3.) I think it might less memory intensive to sort, then add a rank column, then filter by the rank, rather than collecting all of the results with CONCAT (see the code below).

Starting from my previous post (i.e. assuming we have a complete graph with computed distances):

`

Symmetrize the graph.

sgdist = sgdist.addedges(sgdist.edges, srcfield='__dstid', dstfield='__srcid')

Sort the results by source ID and distance

dists = sg_dist.edges.sort(['__src_id', 'distance']) dists['rank'] = gl.SArray(range(1, n) * n)

Filter to get the final kNN

k = 4 knn = dists[dists['rank'] <= k] `


User 1933 | 1/27/2016, 4:20:00 PM

Awesome - I noticed the symmetry issue after posting my proposed solution, and was trying to figure out a workaround. I'm testing this method now to see how fast it will go (not very, it would seem, but we'll see). Im curious how even the brute-force algorithm in gl.nearest_neighbors.create is so crazy fast though. With 112k items and 100+ features, it only took 2-3minutes (on a 32 core machine with 120GB RAM).


User 1933 | 1/27/2016, 4:45:54 PM

Alas, this method keeps getting killed for some reason, even with the resources I have available. No error message or anything, just killed...


User 12 | 1/27/2016, 6:27:28 PM

For several of the distances, the nearest neighbors toolkit does brute force with highly optimized block matrix operations, which can really fly. That's only possible though for specific distances; with a general tool like triple apply each pair of records has to be computed individually. Even in parallel, this is much slower.

Feel free me to send me the graphlab server log (either on the forum or to brian at dato dot com). This triple apply solution is certainly not great for scalability, but it shouldn't just die on you...

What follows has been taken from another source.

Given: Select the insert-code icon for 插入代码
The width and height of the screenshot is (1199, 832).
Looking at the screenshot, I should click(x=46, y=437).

User 1933 | 1/28/2016, 8:46:17 PM

Will do - but can you point me the default output directory for the server logs? Thanks!

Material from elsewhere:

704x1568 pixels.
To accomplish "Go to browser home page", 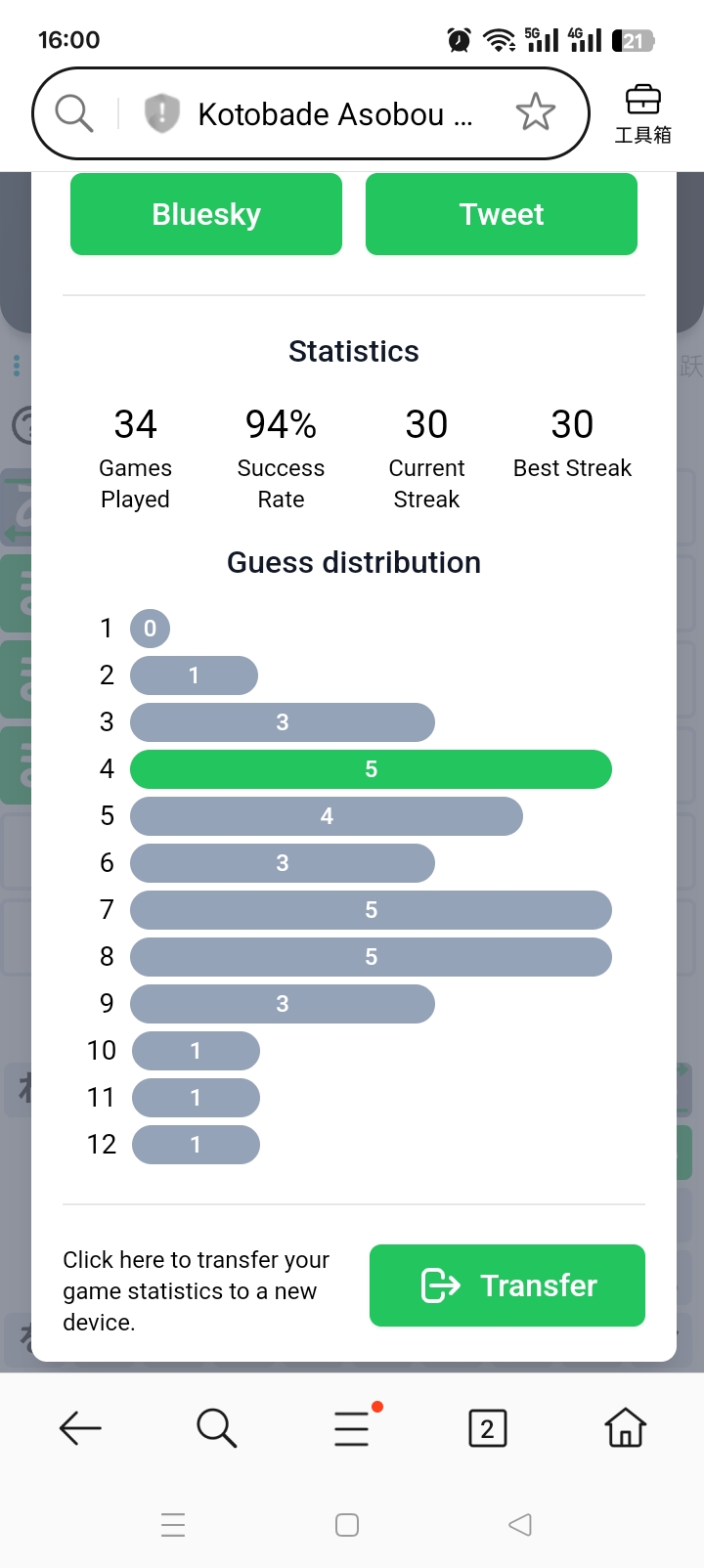I will click(625, 1428).
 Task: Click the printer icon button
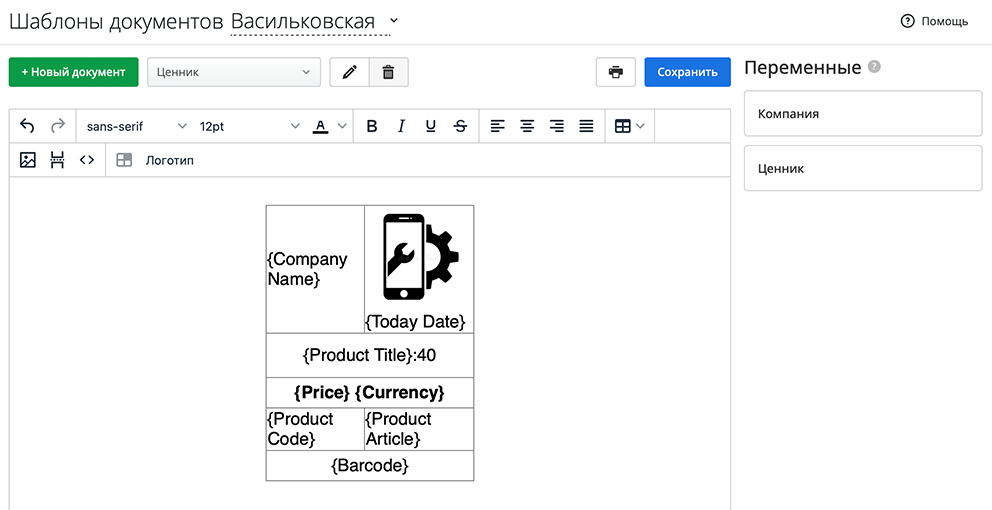click(x=615, y=72)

User 12 | 1/28/2016, 10:17:43 PM

When the graphlab engine starts, there should be an [INFO] message with a server log name. Try

import graphlab graphlab.SFrame()

In the messages, you should see something like "Server log: /tmp/graphlabserver123456789.log" Take a look for anything interesting in that file, or just sent to me and I'll check it out.